When a commercial driver is involved in an accident causing injuries, they are legally required to stop at the scene. They usually must assist any victims to the extent possible, in addition to providing information such as their driver’s license and proof of insurance. A “hit and run” is a crime under state laws, but unfortunately some truck drivers still leave the scene of an accident for various reasons. They might be concerned about a DUI charge if they have been driving under the influence of alcohol or drugs, for example, or they may not want to add to a record of safety violations. If a truck driver does not have an appropriate driver’s license or insurance, they may not want to talk to the police.

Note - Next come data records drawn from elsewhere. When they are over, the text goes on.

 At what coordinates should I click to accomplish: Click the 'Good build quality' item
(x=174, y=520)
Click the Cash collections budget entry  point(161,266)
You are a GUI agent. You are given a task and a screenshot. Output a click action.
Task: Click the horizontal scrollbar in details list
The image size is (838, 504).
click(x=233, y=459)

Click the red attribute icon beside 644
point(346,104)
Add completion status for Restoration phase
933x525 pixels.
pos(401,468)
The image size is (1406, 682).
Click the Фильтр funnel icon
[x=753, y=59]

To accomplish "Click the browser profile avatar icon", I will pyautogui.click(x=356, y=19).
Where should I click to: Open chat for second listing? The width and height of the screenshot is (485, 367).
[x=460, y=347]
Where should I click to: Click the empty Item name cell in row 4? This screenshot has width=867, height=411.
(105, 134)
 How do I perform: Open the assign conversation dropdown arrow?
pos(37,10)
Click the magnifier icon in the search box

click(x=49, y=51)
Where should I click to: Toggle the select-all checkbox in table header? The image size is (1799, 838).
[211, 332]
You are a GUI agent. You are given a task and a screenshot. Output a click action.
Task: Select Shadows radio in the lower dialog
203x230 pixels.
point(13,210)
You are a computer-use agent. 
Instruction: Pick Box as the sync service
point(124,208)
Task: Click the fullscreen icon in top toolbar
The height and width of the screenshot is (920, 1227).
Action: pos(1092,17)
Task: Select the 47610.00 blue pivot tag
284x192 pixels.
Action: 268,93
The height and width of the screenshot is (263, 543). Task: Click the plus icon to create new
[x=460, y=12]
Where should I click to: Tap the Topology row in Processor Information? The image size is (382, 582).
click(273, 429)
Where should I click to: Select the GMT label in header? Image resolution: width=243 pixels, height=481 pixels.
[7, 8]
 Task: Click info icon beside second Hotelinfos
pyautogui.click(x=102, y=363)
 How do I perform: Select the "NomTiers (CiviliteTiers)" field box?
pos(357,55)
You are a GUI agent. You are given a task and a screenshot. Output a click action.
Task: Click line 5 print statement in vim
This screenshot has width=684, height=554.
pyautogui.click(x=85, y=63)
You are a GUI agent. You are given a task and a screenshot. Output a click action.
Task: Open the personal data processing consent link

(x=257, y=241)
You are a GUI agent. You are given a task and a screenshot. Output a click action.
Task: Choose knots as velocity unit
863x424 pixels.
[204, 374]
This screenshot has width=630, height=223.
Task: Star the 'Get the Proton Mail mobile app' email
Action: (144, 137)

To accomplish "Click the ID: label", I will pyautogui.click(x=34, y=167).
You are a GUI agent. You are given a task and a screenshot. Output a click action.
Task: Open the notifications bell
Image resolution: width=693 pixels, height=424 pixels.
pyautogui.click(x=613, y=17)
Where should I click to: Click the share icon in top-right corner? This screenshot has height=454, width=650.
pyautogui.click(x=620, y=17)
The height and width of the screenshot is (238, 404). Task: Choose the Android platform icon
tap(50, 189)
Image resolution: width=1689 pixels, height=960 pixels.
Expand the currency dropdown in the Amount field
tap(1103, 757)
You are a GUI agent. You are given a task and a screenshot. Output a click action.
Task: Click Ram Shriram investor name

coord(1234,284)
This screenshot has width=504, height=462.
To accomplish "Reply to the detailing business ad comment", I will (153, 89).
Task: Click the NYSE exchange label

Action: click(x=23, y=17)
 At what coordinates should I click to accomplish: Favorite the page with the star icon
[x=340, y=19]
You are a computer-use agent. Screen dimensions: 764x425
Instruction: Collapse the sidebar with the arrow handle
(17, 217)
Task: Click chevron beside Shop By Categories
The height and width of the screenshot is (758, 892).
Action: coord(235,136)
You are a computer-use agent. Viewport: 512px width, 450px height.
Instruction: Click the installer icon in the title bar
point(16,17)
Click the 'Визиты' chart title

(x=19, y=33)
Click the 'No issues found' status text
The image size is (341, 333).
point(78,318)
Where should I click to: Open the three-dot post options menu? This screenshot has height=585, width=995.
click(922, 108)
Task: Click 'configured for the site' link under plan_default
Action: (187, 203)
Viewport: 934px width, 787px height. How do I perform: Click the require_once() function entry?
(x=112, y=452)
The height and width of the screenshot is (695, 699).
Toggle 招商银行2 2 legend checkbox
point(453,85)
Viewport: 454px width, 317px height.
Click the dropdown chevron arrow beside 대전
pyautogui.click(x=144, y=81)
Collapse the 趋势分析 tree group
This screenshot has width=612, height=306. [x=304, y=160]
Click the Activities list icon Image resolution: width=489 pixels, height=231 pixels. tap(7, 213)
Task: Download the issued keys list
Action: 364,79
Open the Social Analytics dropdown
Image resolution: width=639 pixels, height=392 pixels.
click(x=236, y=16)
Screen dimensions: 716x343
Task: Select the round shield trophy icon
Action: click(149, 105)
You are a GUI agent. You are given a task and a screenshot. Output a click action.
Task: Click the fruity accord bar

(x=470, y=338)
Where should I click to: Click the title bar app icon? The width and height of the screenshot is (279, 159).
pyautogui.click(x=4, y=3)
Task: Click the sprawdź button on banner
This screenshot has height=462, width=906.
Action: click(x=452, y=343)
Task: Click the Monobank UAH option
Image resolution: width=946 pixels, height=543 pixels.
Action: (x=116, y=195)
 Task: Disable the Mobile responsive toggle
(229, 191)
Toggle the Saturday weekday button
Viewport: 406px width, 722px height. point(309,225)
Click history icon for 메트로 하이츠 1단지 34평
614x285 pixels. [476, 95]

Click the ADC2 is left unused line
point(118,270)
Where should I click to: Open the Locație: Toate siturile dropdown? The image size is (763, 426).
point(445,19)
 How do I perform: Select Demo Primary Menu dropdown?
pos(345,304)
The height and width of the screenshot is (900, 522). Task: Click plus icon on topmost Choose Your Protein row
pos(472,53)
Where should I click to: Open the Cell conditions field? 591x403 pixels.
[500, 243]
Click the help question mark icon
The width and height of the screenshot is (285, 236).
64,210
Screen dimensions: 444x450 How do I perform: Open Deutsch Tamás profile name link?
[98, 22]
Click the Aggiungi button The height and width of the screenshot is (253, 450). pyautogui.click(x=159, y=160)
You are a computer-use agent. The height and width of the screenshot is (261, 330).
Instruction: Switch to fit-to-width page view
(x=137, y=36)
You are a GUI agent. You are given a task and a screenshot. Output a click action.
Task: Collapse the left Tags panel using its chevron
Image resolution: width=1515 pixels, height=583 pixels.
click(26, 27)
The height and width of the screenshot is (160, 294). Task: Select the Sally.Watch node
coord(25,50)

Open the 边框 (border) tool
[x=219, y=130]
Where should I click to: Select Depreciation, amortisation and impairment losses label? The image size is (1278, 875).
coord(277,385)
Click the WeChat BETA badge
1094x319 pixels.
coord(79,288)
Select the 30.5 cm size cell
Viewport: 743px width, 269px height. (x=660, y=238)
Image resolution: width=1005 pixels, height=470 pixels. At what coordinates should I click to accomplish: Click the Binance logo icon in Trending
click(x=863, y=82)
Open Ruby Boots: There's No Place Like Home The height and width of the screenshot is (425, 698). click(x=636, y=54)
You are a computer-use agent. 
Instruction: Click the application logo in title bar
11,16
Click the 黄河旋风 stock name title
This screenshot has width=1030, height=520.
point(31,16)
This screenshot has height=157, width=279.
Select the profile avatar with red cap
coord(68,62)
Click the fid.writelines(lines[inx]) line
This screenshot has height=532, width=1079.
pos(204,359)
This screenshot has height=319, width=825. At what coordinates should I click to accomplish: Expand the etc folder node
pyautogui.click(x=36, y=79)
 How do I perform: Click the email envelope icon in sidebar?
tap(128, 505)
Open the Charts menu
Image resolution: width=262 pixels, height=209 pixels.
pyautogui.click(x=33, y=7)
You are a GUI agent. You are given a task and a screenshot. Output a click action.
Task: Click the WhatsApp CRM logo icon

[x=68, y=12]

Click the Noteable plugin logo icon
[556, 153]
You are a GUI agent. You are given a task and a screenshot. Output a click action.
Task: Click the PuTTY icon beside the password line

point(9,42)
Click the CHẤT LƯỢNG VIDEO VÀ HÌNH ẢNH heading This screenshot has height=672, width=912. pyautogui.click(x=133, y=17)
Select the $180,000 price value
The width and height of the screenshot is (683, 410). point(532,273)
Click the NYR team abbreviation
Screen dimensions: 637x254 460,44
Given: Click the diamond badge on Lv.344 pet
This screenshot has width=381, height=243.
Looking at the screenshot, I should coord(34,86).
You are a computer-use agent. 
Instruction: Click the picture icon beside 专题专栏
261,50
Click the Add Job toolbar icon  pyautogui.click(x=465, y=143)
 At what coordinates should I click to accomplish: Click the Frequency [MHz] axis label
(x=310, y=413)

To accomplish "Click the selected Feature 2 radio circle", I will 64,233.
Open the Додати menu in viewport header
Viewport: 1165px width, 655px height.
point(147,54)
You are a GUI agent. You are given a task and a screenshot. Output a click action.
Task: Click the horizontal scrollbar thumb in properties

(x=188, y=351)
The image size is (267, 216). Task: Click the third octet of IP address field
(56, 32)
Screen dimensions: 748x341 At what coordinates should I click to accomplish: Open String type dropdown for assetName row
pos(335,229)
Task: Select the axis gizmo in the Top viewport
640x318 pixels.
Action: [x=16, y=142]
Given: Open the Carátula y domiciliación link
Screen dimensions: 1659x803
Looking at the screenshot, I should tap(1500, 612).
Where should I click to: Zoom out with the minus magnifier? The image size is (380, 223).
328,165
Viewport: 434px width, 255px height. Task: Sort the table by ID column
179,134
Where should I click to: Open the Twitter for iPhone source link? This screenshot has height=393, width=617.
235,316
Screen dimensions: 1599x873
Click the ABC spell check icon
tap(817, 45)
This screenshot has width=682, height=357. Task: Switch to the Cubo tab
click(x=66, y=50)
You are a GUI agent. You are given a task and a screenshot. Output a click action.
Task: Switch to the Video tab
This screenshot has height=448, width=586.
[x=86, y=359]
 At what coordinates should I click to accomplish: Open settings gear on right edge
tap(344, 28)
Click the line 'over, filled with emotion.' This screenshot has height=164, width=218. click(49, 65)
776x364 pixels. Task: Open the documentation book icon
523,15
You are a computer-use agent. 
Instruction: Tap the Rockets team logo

Finding a Hit and Run Driver
If possible, victims should look for any logo, phone number, or vehicle identification number on the truck. They also should talk to any people who may have witnessed the accident. Cameras near the scene may provide photographic or video evidence.
Sometimes the police can track down a hit and run driver, but often they are never found. If this happens, a victim can bring a claim against their uninsured/underinsured motorist insurance provider if they have purchased this type of policy. They should remember that the UM/UIM provider is not on their side in this situation. To protect their bottom line, insurance companies try to avoid paying claims to the extent possible. Thus, a victim who has suffered catastrophic injuries should consult an attorney to help them navigate a UM/UIM claim.
Proving Liability for a Hit and Run Accident
Few truck drivers flee the scene of an accident if they were completely blameless. A hit and run thus usually indicates that careless or reckless behavior by the driver contributed to the accident. A thorough investigation of the events can reveal the details of what happened. A victim then can bring a negligence claim against the driver and any other party that may have been at fault, such as the trucking company that employed the driver.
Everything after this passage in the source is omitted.